** BEGIN **
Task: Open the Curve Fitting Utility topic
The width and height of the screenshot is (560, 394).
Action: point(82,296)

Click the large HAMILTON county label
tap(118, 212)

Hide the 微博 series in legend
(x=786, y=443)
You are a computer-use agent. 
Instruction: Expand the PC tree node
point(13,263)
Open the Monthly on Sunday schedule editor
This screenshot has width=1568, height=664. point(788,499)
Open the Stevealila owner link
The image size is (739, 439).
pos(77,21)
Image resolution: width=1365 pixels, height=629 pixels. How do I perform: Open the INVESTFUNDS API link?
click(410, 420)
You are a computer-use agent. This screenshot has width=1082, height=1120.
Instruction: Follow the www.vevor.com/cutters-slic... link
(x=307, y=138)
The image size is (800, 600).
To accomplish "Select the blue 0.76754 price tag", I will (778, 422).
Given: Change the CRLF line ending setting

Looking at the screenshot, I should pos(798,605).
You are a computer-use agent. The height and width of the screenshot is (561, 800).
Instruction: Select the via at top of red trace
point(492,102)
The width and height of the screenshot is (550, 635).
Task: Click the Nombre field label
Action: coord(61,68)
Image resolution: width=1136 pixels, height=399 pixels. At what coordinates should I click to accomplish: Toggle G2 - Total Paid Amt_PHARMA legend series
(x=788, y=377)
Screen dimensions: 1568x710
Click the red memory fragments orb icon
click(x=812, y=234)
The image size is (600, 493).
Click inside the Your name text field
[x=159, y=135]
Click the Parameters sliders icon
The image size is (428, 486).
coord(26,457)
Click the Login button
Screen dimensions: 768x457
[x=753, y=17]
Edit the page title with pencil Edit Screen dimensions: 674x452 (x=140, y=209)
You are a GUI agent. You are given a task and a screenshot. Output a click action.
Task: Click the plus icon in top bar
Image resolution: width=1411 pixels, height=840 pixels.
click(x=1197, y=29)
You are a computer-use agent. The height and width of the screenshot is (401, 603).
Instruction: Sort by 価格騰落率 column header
** END **
#### [WHAT YOU WILL DO]
Write out all of the material above again word for word.

#### [EXERCISE RESULT]
Task: Open the Curve Fitting Utility topic
The width and height of the screenshot is (560, 394).
Action: point(82,296)

Click the large HAMILTON county label
tap(118, 212)

Hide the 微博 series in legend
(x=786, y=443)
You are a computer-use agent. 
Instruction: Expand the PC tree node
point(13,263)
Open the Monthly on Sunday schedule editor
This screenshot has width=1568, height=664. point(788,499)
Open the Stevealila owner link
The image size is (739, 439).
pos(77,21)
Image resolution: width=1365 pixels, height=629 pixels. How do I perform: Open the INVESTFUNDS API link?
click(410, 420)
You are a computer-use agent. This screenshot has width=1082, height=1120.
Instruction: Follow the www.vevor.com/cutters-slic... link
(x=307, y=138)
The image size is (800, 600).
To accomplish "Select the blue 0.76754 price tag", I will (778, 422).
Given: Change the CRLF line ending setting

Looking at the screenshot, I should pos(798,605).
You are a computer-use agent. The height and width of the screenshot is (561, 800).
Instruction: Select the via at top of red trace
point(492,102)
The width and height of the screenshot is (550, 635).
Task: Click the Nombre field label
Action: coord(61,68)
Image resolution: width=1136 pixels, height=399 pixels. At what coordinates should I click to accomplish: Toggle G2 - Total Paid Amt_PHARMA legend series
(x=788, y=377)
Screen dimensions: 1568x710
Click the red memory fragments orb icon
click(x=812, y=234)
The image size is (600, 493).
Click inside the Your name text field
[x=159, y=135]
Click the Parameters sliders icon
The image size is (428, 486).
coord(26,457)
Click the Login button
Screen dimensions: 768x457
[x=753, y=17]
Edit the page title with pencil Edit Screen dimensions: 674x452 (x=140, y=209)
You are a GUI agent. You are given a task and a screenshot. Output a click action.
Task: Click the plus icon in top bar
Image resolution: width=1411 pixels, height=840 pixels.
click(x=1197, y=29)
You are a computer-use agent. The height and width of the screenshot is (401, 603).
Instruction: Sort by 価格騰落率 column header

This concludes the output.